**Required action:**
Quote the entries below from the line with "will receive per" through the line with "The height and width of the screenshot is (277, 473).", both ends included, and only those lines.

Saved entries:
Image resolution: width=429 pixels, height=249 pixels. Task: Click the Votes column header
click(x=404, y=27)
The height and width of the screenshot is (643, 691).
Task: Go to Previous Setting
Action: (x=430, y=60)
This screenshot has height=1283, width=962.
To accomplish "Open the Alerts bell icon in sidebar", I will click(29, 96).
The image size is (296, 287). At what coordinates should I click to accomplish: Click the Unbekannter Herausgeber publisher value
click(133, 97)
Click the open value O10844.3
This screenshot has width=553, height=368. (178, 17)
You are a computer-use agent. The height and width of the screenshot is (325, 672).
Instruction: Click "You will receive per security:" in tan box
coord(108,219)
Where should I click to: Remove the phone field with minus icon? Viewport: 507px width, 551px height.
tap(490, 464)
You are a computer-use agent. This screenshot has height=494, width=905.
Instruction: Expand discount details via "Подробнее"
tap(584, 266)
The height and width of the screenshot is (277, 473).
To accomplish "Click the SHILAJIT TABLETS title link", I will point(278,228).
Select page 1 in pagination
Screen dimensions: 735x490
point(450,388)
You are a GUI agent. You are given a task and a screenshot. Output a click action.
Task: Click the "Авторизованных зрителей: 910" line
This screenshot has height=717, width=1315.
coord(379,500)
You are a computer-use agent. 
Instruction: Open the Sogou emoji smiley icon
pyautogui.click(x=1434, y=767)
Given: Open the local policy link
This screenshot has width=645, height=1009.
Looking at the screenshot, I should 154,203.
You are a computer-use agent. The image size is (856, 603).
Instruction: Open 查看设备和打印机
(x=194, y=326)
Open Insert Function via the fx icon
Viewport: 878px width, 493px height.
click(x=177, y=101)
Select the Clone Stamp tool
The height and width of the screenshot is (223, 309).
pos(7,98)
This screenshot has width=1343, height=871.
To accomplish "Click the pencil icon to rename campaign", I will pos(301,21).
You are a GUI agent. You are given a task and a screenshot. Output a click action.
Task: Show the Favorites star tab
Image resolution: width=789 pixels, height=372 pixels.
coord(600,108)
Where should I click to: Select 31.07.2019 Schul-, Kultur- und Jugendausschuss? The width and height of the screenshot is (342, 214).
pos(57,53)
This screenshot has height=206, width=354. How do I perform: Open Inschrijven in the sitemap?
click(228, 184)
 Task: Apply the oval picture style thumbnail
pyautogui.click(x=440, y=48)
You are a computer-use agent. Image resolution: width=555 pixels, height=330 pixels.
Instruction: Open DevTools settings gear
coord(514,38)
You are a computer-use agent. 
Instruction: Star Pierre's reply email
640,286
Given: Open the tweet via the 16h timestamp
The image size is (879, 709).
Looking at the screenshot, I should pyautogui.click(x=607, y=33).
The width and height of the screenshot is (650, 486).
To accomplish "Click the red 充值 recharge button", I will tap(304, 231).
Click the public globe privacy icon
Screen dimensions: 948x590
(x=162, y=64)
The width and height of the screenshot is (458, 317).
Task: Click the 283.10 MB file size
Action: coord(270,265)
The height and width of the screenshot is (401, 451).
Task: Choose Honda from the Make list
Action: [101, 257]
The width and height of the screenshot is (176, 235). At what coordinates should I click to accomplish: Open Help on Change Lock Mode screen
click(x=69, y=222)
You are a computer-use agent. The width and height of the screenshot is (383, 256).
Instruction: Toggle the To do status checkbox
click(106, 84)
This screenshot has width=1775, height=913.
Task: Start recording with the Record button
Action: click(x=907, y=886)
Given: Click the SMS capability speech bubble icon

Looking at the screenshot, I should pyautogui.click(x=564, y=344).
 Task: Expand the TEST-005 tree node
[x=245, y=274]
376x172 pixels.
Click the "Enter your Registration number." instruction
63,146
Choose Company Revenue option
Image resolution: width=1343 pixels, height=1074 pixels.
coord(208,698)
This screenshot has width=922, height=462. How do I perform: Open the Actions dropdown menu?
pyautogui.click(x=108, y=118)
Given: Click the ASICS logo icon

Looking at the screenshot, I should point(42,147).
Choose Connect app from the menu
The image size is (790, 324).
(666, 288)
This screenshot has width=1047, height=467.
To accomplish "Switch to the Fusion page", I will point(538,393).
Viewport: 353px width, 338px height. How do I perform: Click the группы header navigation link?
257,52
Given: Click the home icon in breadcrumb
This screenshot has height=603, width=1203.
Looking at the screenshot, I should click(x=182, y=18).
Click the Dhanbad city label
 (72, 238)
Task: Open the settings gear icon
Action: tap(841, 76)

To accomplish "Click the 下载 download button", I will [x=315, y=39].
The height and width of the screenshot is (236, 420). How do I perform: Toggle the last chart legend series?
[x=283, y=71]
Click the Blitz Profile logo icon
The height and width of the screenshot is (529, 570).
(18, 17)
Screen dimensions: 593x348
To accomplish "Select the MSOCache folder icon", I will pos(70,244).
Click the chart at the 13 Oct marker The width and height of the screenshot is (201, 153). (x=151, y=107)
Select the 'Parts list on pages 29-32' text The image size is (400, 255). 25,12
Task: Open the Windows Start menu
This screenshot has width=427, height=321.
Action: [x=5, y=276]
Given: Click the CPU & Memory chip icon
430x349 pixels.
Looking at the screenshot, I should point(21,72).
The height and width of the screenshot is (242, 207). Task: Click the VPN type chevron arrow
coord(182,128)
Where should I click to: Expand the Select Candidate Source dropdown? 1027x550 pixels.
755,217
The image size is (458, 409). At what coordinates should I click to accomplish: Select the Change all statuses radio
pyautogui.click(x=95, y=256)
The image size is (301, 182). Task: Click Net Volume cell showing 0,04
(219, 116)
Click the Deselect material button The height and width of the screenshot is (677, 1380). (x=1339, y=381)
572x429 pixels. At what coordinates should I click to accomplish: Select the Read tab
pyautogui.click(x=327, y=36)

**Answer to this exercise:**
Instruction: Click "You will receive per security:" in tan box
coord(108,219)
Where should I click to: Remove the phone field with minus icon? Viewport: 507px width, 551px height.
tap(490, 464)
You are a computer-use agent. This screenshot has height=494, width=905.
Instruction: Expand discount details via "Подробнее"
tap(584, 266)
The height and width of the screenshot is (277, 473).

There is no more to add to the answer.